Straight Talk
Council debates ban on corporate and union donations
The president of the Vancouver and District Labour Council says he's not opposed in principle to a Vision Vancouver motion before council proposing a ban on corporate and union donations to civic elector organizations and members of city council.
"But in practice it plays out as kind of anti-union," VDLC's Bill Saunders told the Straight . "That's good if citizens are actually running things. But a lot of times when people bring this up, what they mean is, 'We want you to give the little bit that you got, so have absolutely no power, and then we're going to spread around the rules another way and let rich people run everything, because they're the ones who have the financial resources.' That's the part I don't want."

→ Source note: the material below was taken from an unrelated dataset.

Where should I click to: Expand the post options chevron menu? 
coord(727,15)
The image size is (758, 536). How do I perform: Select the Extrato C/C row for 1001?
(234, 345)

The motion, written by councillors Heather Deal and George Chow, will be debated by council next Thursday (November 29), according to a Vision media release. The same release announced the party's disclosure of funds raised from March 18, 2006, to October 22, 2007, that paid the party's debt from the 2005 election campaign. The financial statement submitted to City Hall showed that corporations donated $221,424.93 and trade unions $9,065.
Former COPE councillor Tim Louis dismissed the Vision motion as "purely for optics".
"It's a great proposal, but they know it won't carry," Louis told the Straight . "They know the province won't implement it. If they thought it was going to be implemented, they would have never moved it."
The Deal-Chow motion also includes proposals for continuing disclosure of donations pre-elections, as Vision did, and a cap on election spending.
"Our entire campaign has been transparent, and we've got a broad array of donators, from individuals to corporations to communication companies to unions, and I'm proud of that," Deal told the Straight .
Deal argued that the real story isn't about corporations being the top donors for Vision, but that NPA mayor Sam Sullivan has consistently refused calls for him to disclose details of his fundraising activities before the required postelection deadline. "The mayor is saying he doesn't have to do that," she said. "People should know who's donating to us during our term."
Vision councillor Raymond Louie told the Straight that the challenge goes to COPE as well. "We have now gone well beyond any party in declaring who's supporting us," Louie said. "Why won't the NPA and COPE do the same?"